依頼文 1: レビューにある「少々辛口になってしまいますが、どうぞ最後までお付き合いください。」という一文を英語に訳せ。

動画配信サイト「TELASA」にて限定配信されている『仮面ライダーセイバー』のスピンオフ作品・剣士列伝「仮面ライダーエスパーダ」をレビュー。
「Behind the chapter 13」と銘打たれていることからもわかるとおり、『仮面ライダーセイバー』第13章「俺は、俺の思いを貫く。」を補完するような内容となっている。
少々辛口になってしまいますが、どうぞ最後までお付き合いください。
スタッフ・キャスト
ここでは主要スタッフとキャストをご紹介します。ウィキペディアに記載のある方についてはリンクを貼っておくので、是非、他の参加作品などもチェックしてみてください。
【スタッフ】
監督:坂本浩一
脚本:金子香緒里
アクション監督:渡辺 淳
特撮監督:佛田 洋
音楽:山下康介
【キャスト】
富加宮賢人/仮面ライダーエスパーダ:青木 瞭
新堂倫太郎:山口貴也
尾上 亮:生島勇輝
須藤芽依:川津明日香
幼い賢人:宮本琉成
タッセル:レ・ロマネスクTOBI
ソフィア:知念里奈
賢人の思い出
本作では、賢人が剣士になった頃のことが描かれている。といっても、ソフィアから雷鳴剣黄雷(ライメイケン・イカヅチ)を渡されるシーンからで、そこに至るまでの経緯は割愛されているため、誰に剣を教えてもらったのか? といったことには一切触れられていない。
剣士になった理由も、「父が組織を裏切った理由を知りたいから」「父が今どこにいるのかを知りたいから」としか描かれない。賢人のことが、わかるようでわからない。わかるのは極度のファザコンだということくらいだ。消化不良を起こしそうな内容である。

[抽出データ項目]
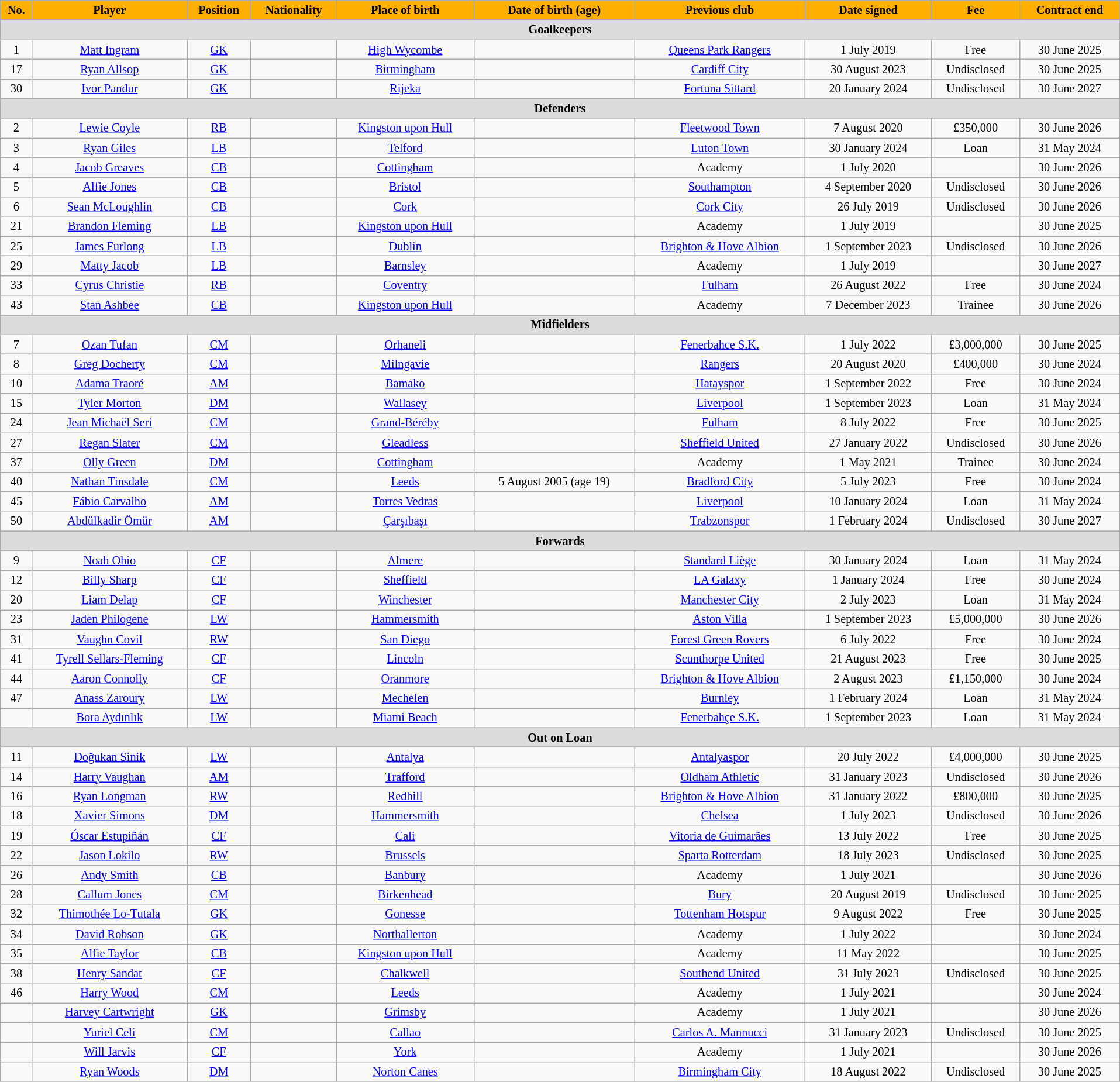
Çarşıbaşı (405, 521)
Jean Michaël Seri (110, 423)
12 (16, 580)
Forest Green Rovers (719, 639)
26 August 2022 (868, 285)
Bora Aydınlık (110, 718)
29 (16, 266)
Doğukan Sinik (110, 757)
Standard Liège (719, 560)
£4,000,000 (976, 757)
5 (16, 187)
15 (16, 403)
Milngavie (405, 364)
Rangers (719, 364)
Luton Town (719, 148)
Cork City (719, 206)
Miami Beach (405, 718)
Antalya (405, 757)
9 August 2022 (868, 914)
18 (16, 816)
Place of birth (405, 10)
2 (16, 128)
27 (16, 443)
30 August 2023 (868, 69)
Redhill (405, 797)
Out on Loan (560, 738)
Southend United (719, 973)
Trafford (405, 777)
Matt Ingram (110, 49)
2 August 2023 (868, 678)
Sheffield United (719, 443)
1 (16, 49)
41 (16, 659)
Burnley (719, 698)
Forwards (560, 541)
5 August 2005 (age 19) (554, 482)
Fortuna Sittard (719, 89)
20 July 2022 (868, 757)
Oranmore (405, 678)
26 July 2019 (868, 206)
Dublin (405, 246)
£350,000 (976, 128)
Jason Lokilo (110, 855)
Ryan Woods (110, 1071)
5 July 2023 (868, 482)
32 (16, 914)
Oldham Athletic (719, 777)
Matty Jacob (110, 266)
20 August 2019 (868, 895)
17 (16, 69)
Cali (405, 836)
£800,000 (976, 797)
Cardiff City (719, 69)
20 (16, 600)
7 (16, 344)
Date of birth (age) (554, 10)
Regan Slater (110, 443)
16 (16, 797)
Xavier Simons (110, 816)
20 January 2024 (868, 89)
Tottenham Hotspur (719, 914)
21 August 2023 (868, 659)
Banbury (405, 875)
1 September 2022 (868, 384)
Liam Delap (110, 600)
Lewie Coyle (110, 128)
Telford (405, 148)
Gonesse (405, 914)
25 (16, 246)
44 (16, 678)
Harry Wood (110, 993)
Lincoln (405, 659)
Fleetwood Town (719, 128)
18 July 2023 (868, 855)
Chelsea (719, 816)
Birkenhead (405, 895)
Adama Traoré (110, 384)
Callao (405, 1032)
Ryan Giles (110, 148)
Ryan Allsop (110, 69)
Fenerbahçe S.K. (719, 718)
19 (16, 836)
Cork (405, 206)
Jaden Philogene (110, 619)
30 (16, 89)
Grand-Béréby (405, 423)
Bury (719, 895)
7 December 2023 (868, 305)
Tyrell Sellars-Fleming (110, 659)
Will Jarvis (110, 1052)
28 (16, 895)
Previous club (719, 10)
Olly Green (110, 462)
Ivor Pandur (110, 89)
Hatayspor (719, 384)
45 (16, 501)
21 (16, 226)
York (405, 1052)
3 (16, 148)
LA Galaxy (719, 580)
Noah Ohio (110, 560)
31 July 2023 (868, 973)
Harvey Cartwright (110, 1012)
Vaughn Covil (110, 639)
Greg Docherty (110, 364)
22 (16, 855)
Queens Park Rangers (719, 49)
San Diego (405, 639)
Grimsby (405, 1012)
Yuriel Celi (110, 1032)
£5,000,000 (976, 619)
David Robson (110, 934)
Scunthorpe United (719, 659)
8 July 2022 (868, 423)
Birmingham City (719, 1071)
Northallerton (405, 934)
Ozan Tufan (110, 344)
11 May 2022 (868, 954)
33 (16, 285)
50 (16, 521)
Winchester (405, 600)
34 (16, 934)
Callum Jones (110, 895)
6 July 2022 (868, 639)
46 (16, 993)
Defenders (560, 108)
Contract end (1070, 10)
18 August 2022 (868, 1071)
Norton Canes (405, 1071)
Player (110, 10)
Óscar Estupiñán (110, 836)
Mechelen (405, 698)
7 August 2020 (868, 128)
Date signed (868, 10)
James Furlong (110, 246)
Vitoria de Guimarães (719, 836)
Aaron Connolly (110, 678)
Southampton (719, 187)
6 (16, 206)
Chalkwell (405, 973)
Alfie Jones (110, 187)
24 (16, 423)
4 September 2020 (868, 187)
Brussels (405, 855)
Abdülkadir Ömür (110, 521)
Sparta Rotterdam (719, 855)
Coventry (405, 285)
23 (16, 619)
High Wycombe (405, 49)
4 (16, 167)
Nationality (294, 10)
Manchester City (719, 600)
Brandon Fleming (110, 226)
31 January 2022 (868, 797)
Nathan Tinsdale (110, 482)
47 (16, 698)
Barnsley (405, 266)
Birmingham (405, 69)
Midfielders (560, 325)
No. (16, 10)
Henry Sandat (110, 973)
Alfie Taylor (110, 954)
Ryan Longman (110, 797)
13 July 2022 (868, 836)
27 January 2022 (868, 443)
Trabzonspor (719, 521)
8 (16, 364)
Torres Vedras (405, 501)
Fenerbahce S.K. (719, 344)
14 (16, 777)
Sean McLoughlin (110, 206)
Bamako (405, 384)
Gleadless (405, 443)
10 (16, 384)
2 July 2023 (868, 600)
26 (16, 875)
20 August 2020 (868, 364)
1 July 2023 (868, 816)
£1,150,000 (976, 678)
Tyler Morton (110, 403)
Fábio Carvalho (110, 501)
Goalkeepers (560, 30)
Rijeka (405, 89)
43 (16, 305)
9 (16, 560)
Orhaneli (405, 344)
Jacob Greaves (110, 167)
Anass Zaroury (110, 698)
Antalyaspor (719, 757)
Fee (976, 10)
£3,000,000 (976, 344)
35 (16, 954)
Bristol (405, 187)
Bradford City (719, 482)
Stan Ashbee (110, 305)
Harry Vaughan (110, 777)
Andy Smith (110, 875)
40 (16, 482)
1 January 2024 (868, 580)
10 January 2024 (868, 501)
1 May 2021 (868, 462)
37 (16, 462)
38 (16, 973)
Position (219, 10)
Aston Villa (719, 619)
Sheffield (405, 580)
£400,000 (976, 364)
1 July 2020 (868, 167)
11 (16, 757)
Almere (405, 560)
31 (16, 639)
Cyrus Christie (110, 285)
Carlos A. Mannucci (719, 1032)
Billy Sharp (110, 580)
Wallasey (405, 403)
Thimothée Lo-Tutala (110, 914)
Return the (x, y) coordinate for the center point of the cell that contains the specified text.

依頼文 2: 一覧の冒頭から「5 August 2005 (age 19) (554, 482)」を含む行までを、両端の行も含めて一字一句そのまま書き写せ。画像は答えに入れないこと。

演習結果 1: This may come across as a little harsh, but please stay with me to the end.

演習結果 2:
Çarşıbaşı (405, 521)
Jean Michaël Seri (110, 423)
12 (16, 580)
Forest Green Rovers (719, 639)
26 August 2022 (868, 285)
Bora Aydınlık (110, 718)
29 (16, 266)
Doğukan Sinik (110, 757)
Standard Liège (719, 560)
£4,000,000 (976, 757)
5 (16, 187)
15 (16, 403)
Milngavie (405, 364)
Rangers (719, 364)
Luton Town (719, 148)
Cork City (719, 206)
Miami Beach (405, 718)
Antalya (405, 757)
9 August 2022 (868, 914)
18 (16, 816)
Place of birth (405, 10)
2 (16, 128)
27 (16, 443)
30 August 2023 (868, 69)
Redhill (405, 797)
Out on Loan (560, 738)
Southend United (719, 973)
Trafford (405, 777)
Matt Ingram (110, 49)
2 August 2023 (868, 678)
Sheffield United (719, 443)
1 (16, 49)
41 (16, 659)
Burnley (719, 698)
Forwards (560, 541)
5 August 2005 (age 19) (554, 482)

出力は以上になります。